RI75, a curcumin analogue, inhibits tumor necrosis factor-α and interleukin-6 production and exhibits antiallodynic and antiedematogenic activities in mice.

Abstract

Curcumin and its analogues exhibited anti-inflammatory activity in different experimental models. Recently, we synthesized (2E,3E)-3-buten-2-one-4-(4-hydroxy-3-methoxyphenyl)-2-(4-(4-methoxyphenyl)-2-thiazolyl)hydrazone (RI75), a curcumin analogue with a thiazolyl hydrazone moiety.

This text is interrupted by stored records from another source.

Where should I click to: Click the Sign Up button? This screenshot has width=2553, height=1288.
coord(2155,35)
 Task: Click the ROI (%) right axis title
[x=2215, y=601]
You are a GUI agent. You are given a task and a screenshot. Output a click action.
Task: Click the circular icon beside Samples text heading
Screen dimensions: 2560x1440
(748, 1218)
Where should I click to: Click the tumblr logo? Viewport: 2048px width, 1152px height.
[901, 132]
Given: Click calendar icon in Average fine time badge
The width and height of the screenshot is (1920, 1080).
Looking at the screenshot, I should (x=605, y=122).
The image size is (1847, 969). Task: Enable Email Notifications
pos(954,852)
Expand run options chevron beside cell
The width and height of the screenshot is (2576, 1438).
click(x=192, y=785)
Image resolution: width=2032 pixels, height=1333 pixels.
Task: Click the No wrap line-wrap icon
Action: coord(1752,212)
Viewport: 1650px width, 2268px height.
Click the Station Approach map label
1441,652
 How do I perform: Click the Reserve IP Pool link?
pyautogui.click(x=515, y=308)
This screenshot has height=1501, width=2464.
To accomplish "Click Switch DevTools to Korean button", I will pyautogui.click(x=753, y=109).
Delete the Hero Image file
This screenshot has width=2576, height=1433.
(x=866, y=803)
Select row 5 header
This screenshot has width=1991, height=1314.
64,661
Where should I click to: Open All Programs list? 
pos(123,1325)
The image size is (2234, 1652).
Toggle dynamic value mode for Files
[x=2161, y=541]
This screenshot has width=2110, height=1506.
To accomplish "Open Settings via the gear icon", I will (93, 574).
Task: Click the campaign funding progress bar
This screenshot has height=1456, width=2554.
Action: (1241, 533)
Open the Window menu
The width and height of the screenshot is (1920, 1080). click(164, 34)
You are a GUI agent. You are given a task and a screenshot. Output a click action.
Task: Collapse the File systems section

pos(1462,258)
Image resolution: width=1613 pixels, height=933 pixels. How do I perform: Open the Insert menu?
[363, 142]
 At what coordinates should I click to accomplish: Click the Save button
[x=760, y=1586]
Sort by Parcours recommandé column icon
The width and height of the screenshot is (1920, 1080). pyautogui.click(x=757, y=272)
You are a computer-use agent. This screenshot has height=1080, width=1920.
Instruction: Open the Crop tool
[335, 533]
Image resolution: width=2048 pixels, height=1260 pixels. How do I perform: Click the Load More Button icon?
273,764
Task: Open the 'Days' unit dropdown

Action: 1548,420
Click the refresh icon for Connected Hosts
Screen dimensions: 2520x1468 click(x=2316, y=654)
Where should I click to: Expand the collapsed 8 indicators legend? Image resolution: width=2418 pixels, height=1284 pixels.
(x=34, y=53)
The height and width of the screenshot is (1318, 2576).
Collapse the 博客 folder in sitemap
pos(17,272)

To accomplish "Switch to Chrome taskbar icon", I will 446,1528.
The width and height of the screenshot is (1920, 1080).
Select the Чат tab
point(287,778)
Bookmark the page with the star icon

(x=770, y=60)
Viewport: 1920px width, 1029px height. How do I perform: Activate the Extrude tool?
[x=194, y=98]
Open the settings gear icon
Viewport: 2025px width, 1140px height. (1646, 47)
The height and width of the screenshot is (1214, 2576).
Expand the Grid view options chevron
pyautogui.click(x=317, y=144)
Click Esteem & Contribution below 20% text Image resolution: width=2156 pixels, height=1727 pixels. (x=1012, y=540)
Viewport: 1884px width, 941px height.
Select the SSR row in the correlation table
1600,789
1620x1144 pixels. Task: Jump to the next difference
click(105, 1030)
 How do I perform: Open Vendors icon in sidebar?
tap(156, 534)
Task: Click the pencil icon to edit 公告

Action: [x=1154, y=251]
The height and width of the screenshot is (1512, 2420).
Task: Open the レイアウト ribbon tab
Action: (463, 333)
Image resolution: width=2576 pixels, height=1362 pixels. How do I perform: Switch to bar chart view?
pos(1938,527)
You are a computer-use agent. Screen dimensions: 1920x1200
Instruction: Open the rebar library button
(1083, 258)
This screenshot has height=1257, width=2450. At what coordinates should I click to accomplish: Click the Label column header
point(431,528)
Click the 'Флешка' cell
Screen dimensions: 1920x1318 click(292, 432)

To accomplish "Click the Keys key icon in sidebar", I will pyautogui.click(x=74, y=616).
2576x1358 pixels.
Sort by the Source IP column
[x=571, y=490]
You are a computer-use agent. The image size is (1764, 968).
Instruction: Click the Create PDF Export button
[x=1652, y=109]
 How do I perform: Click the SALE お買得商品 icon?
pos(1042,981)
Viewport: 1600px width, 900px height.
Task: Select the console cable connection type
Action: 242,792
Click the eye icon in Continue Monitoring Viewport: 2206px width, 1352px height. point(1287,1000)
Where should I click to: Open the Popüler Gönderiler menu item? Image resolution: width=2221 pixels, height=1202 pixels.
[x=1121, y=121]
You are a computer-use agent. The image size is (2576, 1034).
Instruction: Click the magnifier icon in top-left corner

In the present study, we investigated the effects induced by RI75 in different models of inflammation and pain in mice, as well as some underlying mechanisms. Pre-treatment with RI75 (40mg/kg, intraperitoneal; i.p.) or curcumin (40mg/kg, i.p.) reduced the mechanical allodynia and paw edema induced by intraplantar (i.pl) injection of carrageenan. RI75 antiallodynic activity was reduced by pre-treatment with naltrexone (5 and 10mg/kg, i.p.) and cyproheptadine (10mg/kg, i.p.), but not glibenclamide (20 and 40mg/kg, i.p.). In a model of neuropathic pain, a single i.p. administration of RI75 (40mg/kg) or curcumin (40mg/kg) attenuated the ongoing mechanical allodynia induced by repeated administrations of paclitaxel. Pre-treatment with RI75 (40mg/kg, i.p.) or curcumin (40mg/kg, i.p.) also reduced tumor necrosis factor-α and interleukin-6 production and myeloperoxidase activity induced by carrageenan. The results of the present study demonstrate that RI75, a synthetic curcumin analogue, exhibits antiallodynic and antiedematogenic activities. Activation of opioidergic and serotonergic mechanisms and reduced production of inflammatory mediators and neutrophil recruitment may underlie RI75 activities.